Short exercise: Reproduce the following data line for line, with no changes.

(begin)

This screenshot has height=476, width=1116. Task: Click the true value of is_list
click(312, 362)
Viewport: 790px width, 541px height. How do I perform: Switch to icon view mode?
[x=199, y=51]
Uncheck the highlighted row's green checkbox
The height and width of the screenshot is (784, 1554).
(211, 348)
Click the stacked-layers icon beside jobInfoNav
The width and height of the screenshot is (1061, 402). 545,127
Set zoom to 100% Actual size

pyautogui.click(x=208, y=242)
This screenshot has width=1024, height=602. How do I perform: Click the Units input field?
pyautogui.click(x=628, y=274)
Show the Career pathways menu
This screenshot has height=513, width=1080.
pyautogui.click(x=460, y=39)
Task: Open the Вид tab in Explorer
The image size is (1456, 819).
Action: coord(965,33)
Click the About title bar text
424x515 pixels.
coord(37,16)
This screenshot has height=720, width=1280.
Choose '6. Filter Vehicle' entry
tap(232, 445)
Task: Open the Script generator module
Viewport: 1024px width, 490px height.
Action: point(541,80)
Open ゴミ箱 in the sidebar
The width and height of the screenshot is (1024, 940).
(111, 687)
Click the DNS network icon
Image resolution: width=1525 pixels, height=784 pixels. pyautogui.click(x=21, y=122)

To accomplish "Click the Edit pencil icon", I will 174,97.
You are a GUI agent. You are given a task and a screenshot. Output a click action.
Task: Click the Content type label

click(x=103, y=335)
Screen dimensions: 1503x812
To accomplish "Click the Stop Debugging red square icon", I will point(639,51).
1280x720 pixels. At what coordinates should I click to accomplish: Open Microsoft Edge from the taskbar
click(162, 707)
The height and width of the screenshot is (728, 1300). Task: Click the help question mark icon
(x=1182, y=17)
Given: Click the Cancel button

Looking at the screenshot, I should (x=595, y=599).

(end)

Solution for this exercise:
This screenshot has height=476, width=1116. Task: Click the true value of is_list
click(312, 362)
Viewport: 790px width, 541px height. How do I perform: Switch to icon view mode?
[x=199, y=51]
Uncheck the highlighted row's green checkbox
The height and width of the screenshot is (784, 1554).
(211, 348)
Click the stacked-layers icon beside jobInfoNav
The width and height of the screenshot is (1061, 402). 545,127
Set zoom to 100% Actual size

pyautogui.click(x=208, y=242)
This screenshot has width=1024, height=602. How do I perform: Click the Units input field?
pyautogui.click(x=628, y=274)
Show the Career pathways menu
This screenshot has height=513, width=1080.
pyautogui.click(x=460, y=39)
Task: Open the Вид tab in Explorer
The image size is (1456, 819).
Action: coord(965,33)
Click the About title bar text
424x515 pixels.
coord(37,16)
This screenshot has height=720, width=1280.
Choose '6. Filter Vehicle' entry
tap(232, 445)
Task: Open the Script generator module
Viewport: 1024px width, 490px height.
Action: point(541,80)
Open ゴミ箱 in the sidebar
The width and height of the screenshot is (1024, 940).
(111, 687)
Click the DNS network icon
Image resolution: width=1525 pixels, height=784 pixels. pyautogui.click(x=21, y=122)

To accomplish "Click the Edit pencil icon", I will 174,97.
You are a GUI agent. You are given a task and a screenshot. Output a click action.
Task: Click the Content type label

click(x=103, y=335)
Screen dimensions: 1503x812
To accomplish "Click the Stop Debugging red square icon", I will point(639,51).
1280x720 pixels. At what coordinates should I click to accomplish: Open Microsoft Edge from the taskbar
click(162, 707)
The height and width of the screenshot is (728, 1300). Task: Click the help question mark icon
(x=1182, y=17)
Given: Click the Cancel button

Looking at the screenshot, I should (x=595, y=599).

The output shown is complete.